START Data to use

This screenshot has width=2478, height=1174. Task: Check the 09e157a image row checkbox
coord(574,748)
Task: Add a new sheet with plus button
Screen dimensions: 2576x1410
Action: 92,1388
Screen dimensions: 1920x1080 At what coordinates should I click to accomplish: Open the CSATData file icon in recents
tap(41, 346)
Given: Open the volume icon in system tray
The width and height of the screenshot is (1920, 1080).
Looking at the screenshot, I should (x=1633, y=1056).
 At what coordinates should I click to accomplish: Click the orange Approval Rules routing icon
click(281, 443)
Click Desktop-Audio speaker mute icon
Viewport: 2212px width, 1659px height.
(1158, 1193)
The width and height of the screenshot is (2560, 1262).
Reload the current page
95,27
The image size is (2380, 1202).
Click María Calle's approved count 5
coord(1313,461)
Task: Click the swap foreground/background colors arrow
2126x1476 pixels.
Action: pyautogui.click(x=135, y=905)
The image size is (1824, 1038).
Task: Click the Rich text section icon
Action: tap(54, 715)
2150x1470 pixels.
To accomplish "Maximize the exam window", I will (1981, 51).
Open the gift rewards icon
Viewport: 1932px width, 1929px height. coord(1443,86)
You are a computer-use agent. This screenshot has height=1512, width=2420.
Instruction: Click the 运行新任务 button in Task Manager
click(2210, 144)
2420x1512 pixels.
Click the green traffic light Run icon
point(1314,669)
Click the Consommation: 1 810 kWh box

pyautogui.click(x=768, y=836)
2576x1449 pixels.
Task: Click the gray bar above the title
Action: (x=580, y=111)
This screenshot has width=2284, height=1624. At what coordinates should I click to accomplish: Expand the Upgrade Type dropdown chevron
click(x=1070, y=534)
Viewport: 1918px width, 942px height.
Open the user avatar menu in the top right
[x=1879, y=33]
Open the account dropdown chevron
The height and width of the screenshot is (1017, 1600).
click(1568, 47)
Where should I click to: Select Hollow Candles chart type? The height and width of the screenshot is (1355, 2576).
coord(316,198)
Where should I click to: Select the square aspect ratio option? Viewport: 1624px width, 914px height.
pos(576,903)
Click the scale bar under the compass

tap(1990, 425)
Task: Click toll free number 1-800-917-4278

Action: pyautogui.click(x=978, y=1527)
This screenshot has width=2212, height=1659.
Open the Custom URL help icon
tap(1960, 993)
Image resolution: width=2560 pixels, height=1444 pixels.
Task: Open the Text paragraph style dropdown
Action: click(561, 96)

END Data to use

* Description of the task: Make an exact transcription of all the records.

* Exercise solution:
This screenshot has width=2478, height=1174. Task: Check the 09e157a image row checkbox
coord(574,748)
Task: Add a new sheet with plus button
Screen dimensions: 2576x1410
Action: 92,1388
Screen dimensions: 1920x1080 At what coordinates should I click to accomplish: Open the CSATData file icon in recents
tap(41, 346)
Given: Open the volume icon in system tray
The width and height of the screenshot is (1920, 1080).
Looking at the screenshot, I should (x=1633, y=1056).
 At what coordinates should I click to accomplish: Click the orange Approval Rules routing icon
click(281, 443)
Click Desktop-Audio speaker mute icon
Viewport: 2212px width, 1659px height.
(1158, 1193)
The width and height of the screenshot is (2560, 1262).
Reload the current page
95,27
The image size is (2380, 1202).
Click María Calle's approved count 5
coord(1313,461)
Task: Click the swap foreground/background colors arrow
2126x1476 pixels.
Action: pyautogui.click(x=135, y=905)
The image size is (1824, 1038).
Task: Click the Rich text section icon
Action: tap(54, 715)
2150x1470 pixels.
To accomplish "Maximize the exam window", I will (1981, 51).
Open the gift rewards icon
Viewport: 1932px width, 1929px height. coord(1443,86)
You are a computer-use agent. This screenshot has height=1512, width=2420.
Instruction: Click the 运行新任务 button in Task Manager
click(2210, 144)
2420x1512 pixels.
Click the green traffic light Run icon
point(1314,669)
Click the Consommation: 1 810 kWh box

pyautogui.click(x=768, y=836)
2576x1449 pixels.
Task: Click the gray bar above the title
Action: (x=580, y=111)
This screenshot has width=2284, height=1624. At what coordinates should I click to accomplish: Expand the Upgrade Type dropdown chevron
click(x=1070, y=534)
Viewport: 1918px width, 942px height.
Open the user avatar menu in the top right
[x=1879, y=33]
Open the account dropdown chevron
The height and width of the screenshot is (1017, 1600).
click(1568, 47)
Where should I click to: Select Hollow Candles chart type? The height and width of the screenshot is (1355, 2576).
coord(316,198)
Where should I click to: Select the square aspect ratio option? Viewport: 1624px width, 914px height.
pos(576,903)
Click the scale bar under the compass

tap(1990, 425)
Task: Click toll free number 1-800-917-4278

Action: pyautogui.click(x=978, y=1527)
This screenshot has width=2212, height=1659.
Open the Custom URL help icon
tap(1960, 993)
Image resolution: width=2560 pixels, height=1444 pixels.
Task: Open the Text paragraph style dropdown
Action: click(561, 96)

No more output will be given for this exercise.